Re: Flight recorders in AIs

From: Eliezer S. Yudkowsky (sentience@pobox.com)
Date: Thu May 22 2003 - 02:42:16 MDT


Tommeteor@aol.com wrote:
> I've been reading Creating Friendly AI, and it talks about the concept
> of a "flight recorder," to monitor the AI's actions and goals. It said
> that "obviously," the flight recorder needed to be made inaccessible to
> the AI if at all possible. Yes, that is the/ obvious/ answer, but
> "obvious" and "correct" are not always synonymous. After all, it was
> once "obvious" that the Sun went around the Earth! The concept of
> "preventing tampering with the flight recorder" would probably be
> necessary with an AI too young to understand FoF and the concept of a
> "flight recorder" fully. However, as the AI matures, if FoF is a genuine
> possibility, the AI should agree with the programmers about the need for
> safeguards, thus eliminating the need for "anti-tampering" devices. If
> an unFAI tried to modify the flight recorder for unFriendly purposes, it
> must already have an unFriendly parent goal to give desirability to the
> subgoal of "modifying the flight recorder", and this parent goal will
> have been noticed by the "flight recorder" before it is actually
> modified. A sufficently advanced "flight recorder" would be intelligent
> enough to alert the humans whenever there is an unFriendly goal in the
> AI, or, at least, an unFriendly goal that could cause damage. Thus, the
> only data that would need to be protected is the data that would store
> the memory of an unFriendly goal, and even that "guard the data" concept
> could be worked around, given a year or so to figure it out.
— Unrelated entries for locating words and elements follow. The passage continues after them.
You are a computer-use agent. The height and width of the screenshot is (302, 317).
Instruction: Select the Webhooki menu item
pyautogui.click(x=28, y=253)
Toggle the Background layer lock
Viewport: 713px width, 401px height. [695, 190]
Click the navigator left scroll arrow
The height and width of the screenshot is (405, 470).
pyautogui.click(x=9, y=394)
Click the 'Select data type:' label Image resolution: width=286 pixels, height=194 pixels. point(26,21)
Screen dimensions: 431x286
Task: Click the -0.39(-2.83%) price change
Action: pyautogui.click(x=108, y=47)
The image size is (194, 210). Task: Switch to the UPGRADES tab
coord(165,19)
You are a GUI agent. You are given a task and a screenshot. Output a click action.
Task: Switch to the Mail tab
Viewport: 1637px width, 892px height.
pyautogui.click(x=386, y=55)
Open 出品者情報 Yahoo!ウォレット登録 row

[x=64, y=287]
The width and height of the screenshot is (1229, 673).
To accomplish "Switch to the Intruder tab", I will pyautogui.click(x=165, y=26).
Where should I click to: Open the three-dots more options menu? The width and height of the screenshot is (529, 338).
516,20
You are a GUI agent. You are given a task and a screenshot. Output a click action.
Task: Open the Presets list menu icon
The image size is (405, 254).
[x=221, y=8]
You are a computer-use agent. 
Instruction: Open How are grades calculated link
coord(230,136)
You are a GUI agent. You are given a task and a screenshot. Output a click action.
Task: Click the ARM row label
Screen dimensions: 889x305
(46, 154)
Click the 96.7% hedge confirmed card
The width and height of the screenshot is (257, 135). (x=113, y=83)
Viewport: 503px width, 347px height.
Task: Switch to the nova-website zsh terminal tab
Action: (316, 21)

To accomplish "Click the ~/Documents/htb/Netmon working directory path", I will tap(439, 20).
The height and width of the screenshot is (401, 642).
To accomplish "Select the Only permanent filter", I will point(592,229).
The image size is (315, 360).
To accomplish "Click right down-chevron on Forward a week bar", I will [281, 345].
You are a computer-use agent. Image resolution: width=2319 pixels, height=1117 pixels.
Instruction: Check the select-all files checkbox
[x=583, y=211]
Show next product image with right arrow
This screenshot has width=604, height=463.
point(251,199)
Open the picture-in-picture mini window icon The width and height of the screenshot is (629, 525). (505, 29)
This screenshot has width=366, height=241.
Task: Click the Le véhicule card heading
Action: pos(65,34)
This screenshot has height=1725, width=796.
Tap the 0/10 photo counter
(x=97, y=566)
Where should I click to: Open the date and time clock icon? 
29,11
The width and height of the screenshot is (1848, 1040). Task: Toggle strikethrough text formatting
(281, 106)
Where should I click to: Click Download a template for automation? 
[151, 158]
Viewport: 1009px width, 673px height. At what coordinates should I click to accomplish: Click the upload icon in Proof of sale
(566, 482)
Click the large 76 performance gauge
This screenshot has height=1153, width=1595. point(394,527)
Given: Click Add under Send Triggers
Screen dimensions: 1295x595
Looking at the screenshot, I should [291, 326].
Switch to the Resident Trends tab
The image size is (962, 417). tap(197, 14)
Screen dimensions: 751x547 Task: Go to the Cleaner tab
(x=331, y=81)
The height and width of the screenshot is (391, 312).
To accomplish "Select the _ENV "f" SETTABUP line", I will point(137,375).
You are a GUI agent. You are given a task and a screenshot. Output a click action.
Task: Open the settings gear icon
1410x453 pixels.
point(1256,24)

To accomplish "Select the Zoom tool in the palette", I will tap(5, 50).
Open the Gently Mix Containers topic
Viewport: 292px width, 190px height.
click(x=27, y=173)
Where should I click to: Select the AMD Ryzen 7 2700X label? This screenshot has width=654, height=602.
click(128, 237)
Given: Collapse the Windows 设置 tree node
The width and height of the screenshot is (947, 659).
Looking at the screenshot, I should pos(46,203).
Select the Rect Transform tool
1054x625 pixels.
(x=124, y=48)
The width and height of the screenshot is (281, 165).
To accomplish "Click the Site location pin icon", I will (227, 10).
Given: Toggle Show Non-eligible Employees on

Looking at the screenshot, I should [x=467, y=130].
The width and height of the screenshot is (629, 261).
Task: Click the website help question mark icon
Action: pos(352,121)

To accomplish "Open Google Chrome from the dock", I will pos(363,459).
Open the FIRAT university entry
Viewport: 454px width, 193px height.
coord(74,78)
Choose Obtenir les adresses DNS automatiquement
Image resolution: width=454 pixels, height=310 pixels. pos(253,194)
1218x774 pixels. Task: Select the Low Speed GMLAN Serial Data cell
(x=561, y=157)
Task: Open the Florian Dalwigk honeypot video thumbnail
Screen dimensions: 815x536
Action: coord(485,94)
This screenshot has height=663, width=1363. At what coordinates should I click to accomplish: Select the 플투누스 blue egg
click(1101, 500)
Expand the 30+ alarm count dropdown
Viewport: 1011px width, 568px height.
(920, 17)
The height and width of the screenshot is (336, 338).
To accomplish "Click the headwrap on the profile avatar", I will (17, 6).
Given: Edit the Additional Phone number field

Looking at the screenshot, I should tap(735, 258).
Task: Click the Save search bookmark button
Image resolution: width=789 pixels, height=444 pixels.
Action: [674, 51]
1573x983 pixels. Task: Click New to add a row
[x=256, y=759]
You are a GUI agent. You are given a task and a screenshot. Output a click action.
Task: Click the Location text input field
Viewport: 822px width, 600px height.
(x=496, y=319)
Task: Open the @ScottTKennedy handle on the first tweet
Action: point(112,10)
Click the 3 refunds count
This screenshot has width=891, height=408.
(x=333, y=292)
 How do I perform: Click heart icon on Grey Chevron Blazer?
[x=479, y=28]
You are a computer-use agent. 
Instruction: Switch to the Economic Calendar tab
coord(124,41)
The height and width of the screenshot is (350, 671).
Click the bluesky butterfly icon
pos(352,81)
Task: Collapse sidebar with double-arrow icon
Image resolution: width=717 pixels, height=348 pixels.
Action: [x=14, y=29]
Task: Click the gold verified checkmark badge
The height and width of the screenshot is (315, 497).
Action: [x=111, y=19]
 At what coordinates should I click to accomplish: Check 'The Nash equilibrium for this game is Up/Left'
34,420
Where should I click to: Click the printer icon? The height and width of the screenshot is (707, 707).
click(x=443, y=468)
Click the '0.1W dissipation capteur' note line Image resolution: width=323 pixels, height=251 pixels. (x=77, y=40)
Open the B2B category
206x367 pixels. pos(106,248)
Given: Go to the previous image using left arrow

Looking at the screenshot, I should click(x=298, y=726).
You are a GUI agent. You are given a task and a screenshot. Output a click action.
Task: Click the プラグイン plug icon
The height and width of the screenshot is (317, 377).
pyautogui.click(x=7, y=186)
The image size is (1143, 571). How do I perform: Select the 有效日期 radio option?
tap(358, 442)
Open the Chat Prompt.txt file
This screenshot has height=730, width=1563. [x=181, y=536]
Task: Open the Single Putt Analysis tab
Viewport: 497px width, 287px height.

I think you missed the point of a flight recorder. The idea is that even
if you don't notice a failure *instantly*, there's at least the
*potential* to notice the failure five years later - so long as the AI
hasn't overwritten the evidence meanwhile. When the goal of hiding a
catastrophic failure first forms, and before it is implemented, the goal
itself should be noticeable. It may only be noticeable for 500
microseconds before it's obscured, but even so, formation of the desire
and implementing it should not be simultaneous. If you have the ability
to run an exact frame-by-frame reenactment of the AI's history, you can
use advanced tools built offsite, or additional programmers, to notice
that 500-microsecond unobscured failure. Five years later, if necessary.
   There would at least be a chance, so long as the evidence is not erased
in the meanwhile. That's why the AI can't have access to the flight recorder.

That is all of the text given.